Some of the best coaches in history have mentored IU teams.  After leading IU to three Big Ten championships and earning All-American honors as a player in 1921, Everett Dean served as Indiana’s baseball and basketball coach from 1924 to 1938, guiding the hoopsters to a record of 162-93.  Dean then coached Stanford to the 1942 NCAA basketball title and is the only coach in both the Naismith Basketball and College Baseball Halls of Fame.  Emmett B. “Branch” McCracken succeeded Dean in 1938 and had two coaching stints, 1938-43 and 1946-65—taking time in-between to serve as a lieutenant in the U.S. Navy during World War II.  As a player, McCracken graduated as the Big Ten’s all-time leading scorer before playing professionally with John Wooden [Daily Dose, October 14] for the Indianapolis Kautskys.   As a coach, he installed an up-tempo, fast-break style of play and led the “Hurryin’ Hoosiers” to four Big Ten titles as well as two NCAA championships–in 1940 and 1953—while going 364-174 in Bloomington.  Robert Montgomery Knight took over Indiana’s program in 1971, bringing it to the pinnacle of college basketball with three national titles, eleven Big Ten championships and one NIT crown in his 29 seasons.  Knight’s teams won 20 or more games in 22 seasons and had a remarkable winning percentage of .735.  “The General” was 662-239 at Indiana, mentored ten conference MVPs and was named National Coach of the Year four times.  Under Knight, the 1974-75 Hoosiers went 31-1 and featured four of the five starters on the All-Big 10 team.  The following year, they were the greatest team in college basketball history and remain the last college team to finish the season undefeated, at 32-0.  Indiana has had 28 head basketball coaches in 115 years.

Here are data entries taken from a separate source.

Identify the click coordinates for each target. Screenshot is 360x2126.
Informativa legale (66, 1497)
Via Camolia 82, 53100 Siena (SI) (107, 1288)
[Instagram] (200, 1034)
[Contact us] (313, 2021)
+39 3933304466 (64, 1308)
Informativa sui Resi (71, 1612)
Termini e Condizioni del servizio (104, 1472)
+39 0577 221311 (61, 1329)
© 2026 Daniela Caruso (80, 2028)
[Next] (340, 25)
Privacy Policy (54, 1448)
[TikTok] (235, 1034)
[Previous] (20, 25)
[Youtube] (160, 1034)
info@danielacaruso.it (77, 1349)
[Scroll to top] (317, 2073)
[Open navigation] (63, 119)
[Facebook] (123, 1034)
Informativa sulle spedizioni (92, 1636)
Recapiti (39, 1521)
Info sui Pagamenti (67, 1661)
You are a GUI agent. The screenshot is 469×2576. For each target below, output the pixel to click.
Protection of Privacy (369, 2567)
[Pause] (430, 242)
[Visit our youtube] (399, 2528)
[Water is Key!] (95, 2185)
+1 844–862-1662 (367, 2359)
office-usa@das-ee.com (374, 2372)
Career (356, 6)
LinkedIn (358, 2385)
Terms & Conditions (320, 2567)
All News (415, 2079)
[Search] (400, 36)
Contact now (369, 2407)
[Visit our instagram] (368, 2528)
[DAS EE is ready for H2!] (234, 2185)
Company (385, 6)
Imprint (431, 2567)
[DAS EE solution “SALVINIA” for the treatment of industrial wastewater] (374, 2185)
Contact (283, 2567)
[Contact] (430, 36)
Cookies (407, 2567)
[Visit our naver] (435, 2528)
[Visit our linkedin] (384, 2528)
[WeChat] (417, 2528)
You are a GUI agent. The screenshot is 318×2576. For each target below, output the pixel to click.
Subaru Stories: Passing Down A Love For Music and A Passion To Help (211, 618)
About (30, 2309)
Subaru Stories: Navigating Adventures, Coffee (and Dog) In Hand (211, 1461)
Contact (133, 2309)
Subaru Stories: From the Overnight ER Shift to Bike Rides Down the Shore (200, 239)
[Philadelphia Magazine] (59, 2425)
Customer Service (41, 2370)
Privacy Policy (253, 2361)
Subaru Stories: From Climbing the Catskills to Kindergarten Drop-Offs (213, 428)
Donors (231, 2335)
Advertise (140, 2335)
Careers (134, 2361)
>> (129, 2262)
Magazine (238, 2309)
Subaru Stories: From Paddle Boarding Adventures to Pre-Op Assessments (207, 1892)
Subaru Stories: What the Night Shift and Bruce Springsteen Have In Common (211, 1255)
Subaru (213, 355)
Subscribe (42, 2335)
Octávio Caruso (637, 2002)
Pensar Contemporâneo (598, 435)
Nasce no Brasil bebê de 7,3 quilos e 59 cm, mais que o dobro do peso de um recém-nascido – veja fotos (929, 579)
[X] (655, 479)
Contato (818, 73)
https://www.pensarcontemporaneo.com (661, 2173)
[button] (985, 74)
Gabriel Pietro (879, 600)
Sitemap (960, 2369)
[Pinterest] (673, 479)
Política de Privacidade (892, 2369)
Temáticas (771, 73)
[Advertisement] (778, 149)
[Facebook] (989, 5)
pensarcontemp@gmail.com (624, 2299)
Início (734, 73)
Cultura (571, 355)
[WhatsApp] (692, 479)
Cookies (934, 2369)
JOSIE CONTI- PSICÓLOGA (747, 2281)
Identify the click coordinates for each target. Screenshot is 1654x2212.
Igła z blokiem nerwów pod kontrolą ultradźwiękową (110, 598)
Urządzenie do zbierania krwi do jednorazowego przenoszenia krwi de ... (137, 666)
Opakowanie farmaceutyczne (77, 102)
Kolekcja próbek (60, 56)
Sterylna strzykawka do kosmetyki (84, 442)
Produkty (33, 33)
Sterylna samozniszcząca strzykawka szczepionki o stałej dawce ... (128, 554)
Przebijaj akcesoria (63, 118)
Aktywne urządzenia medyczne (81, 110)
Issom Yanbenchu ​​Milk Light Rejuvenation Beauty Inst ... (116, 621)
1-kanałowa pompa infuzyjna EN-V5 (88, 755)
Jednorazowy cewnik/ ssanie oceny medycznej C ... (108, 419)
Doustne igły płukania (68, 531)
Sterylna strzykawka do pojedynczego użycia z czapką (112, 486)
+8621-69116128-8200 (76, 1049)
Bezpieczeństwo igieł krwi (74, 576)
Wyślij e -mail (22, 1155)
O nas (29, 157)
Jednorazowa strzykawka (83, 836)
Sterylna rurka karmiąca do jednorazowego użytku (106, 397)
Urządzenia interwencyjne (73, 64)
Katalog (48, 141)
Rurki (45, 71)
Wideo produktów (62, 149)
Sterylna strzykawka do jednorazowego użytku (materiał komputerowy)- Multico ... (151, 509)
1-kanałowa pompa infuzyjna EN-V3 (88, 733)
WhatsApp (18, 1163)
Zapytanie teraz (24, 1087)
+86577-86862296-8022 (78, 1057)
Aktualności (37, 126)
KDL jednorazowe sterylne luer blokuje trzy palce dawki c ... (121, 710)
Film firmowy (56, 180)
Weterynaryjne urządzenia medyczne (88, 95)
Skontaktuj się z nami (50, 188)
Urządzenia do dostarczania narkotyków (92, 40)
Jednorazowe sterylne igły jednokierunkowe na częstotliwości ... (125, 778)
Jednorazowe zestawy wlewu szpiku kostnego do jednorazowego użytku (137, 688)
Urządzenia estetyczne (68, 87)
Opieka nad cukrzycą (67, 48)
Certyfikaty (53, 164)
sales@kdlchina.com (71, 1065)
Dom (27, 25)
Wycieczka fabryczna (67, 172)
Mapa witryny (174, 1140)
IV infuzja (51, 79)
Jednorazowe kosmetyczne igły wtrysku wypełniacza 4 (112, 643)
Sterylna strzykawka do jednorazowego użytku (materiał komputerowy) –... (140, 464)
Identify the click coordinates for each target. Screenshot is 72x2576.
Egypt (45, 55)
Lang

Indiana basketball has 48 players in its 1,000-Point Club, while five IU players have scored 2,000 or more points during their college careers.  Calbert Chaney, the Big Ten’s all-time leading scorer, tops the list with 2,613 points and three IU players have collected over 1,000 career rebounds.  The Hoosiers’ biggest conference rival is Purdue, while their most-hated out-of-conference foe is Kentucky.  Indiana has the winningest program in Big Ten history and has more NCAA appearances [38], wins [64] and Final Fours [8] than any school in the conference.  The Hoosiers have won 21 Big Ten crowns, feature four National Player of the Year award recipients and boast seven Naismith Hall of Famers.  Five Hoosiers have won gold medals in Olympic basketball and the program has produced 44 All-Americans.

IU basketball traditions include candy-striped warm up pants and simple, clean jerseys that do not feature players’ names on the back.  Indiana’s principle is “team over player”—the athletes play for the team on the front of the jersey, not the individual on the back.  IU has never retired a jersey number and their minimalist look is the “anti-Oregon.”  Beginning in the mid-1970s, television broadcasts of Indiana basketball games opened with a lady named “Martha” sweeping the floors of Assembly Hall while whistling and singing the school’s fight song, “Indiana, Our Indiana.”  Today, a copy of the original is shown on the videoboard that hangs above center court just before the Hoosiers take the floor.  During the third timeout of the second half of every home game, IU’s pep band performs the “William Tell Overture,” with cheerleaders racing around the court waving Indiana flags.  Former CBS analyst and Hall of Famer Billy Packer called it, “the greatest timeout in the country.”

This is an important week in Indiana basketball history.  On March 29, 1976, the Hoosiers beat Michigan for the NCAA championship.  Five years later, they downed North Carolina on March 30 to take the title and, on March 31, 1987, Keith Smart hit a baseline jumper to beat Syracuse and give Indiana their third NCAA crown in eleven years.